### [WHAT NEEDS TO BE DONE]
Start the copy at the line containing "Given: Click the 'AETG, FireEye' text" and run it through the last line of the records. Repeat each line exactly; omit pictures.

───── DATA LISTING

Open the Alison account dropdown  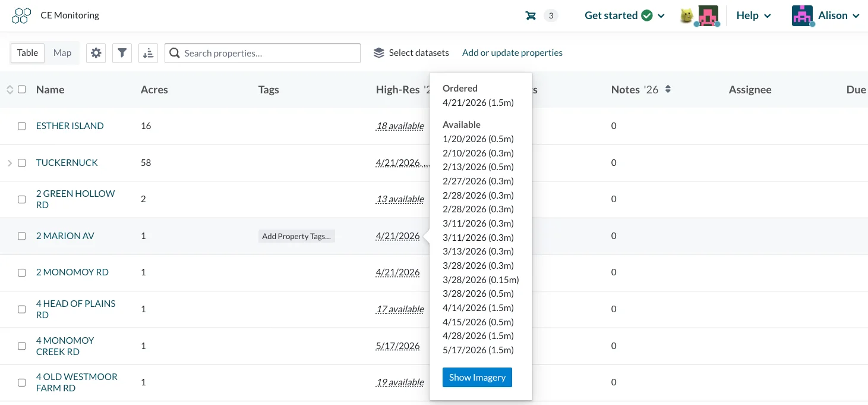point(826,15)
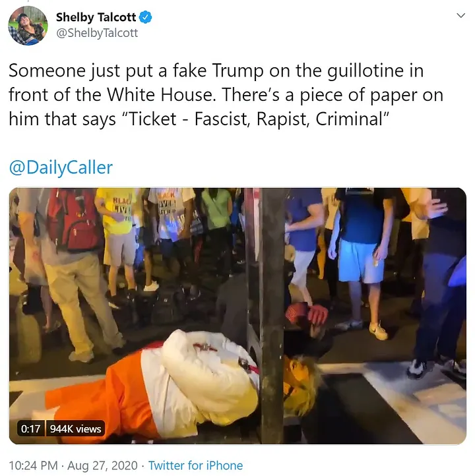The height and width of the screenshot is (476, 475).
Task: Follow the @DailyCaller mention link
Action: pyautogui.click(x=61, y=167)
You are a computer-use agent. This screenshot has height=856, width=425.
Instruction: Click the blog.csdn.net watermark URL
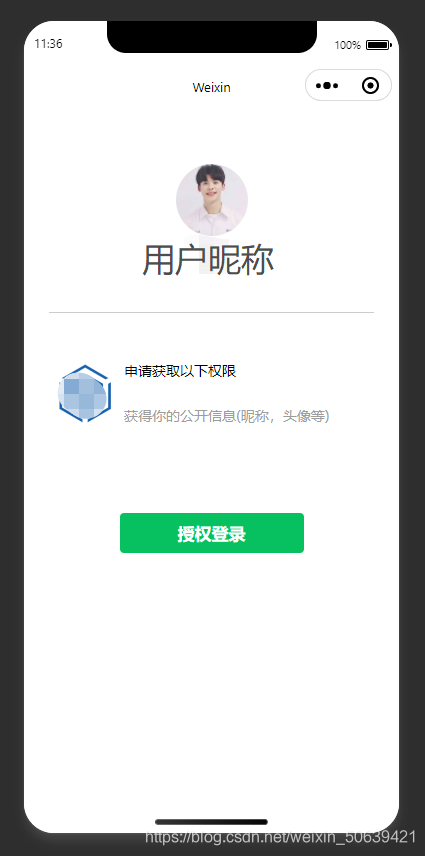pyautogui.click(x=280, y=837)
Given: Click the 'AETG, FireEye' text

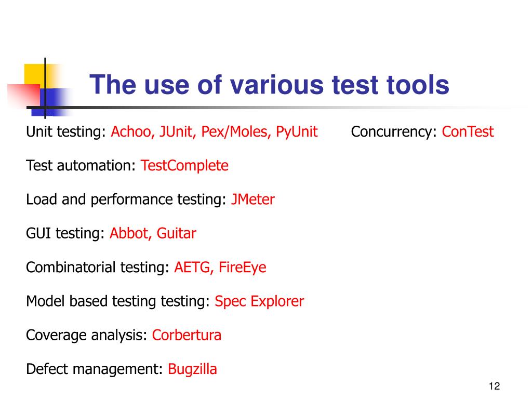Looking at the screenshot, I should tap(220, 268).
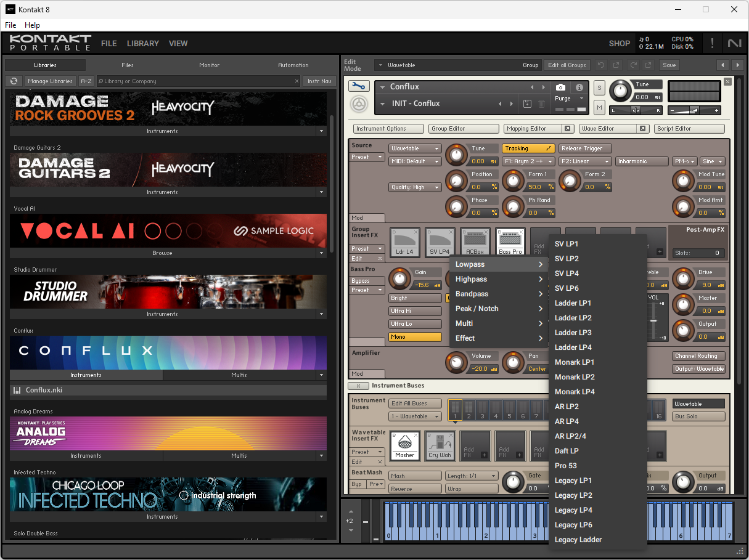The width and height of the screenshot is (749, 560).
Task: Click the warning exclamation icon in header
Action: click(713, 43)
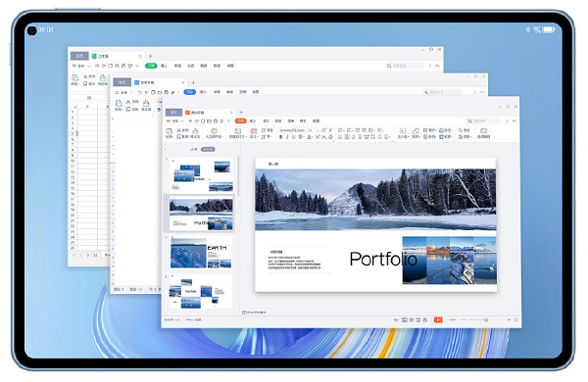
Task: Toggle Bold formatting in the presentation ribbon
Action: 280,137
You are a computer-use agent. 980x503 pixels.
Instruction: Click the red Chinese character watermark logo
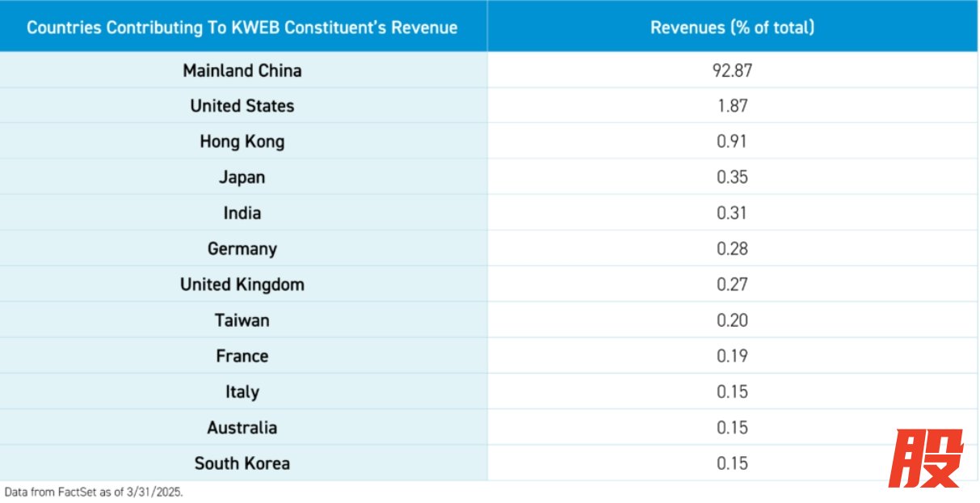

──────────

### [PROBLEM SOLUTION]
Given: Click the 'AETG, FireEye' text

Looking at the screenshot, I should tap(220, 268).
The width and height of the screenshot is (749, 560).
Task: Click the warning exclamation icon in header
Action: click(713, 43)
Task: Toggle Bold formatting in the presentation ribbon
Action: 280,137
You are a computer-use agent. 980x503 pixels.
Instruction: Click the red Chinese character watermark logo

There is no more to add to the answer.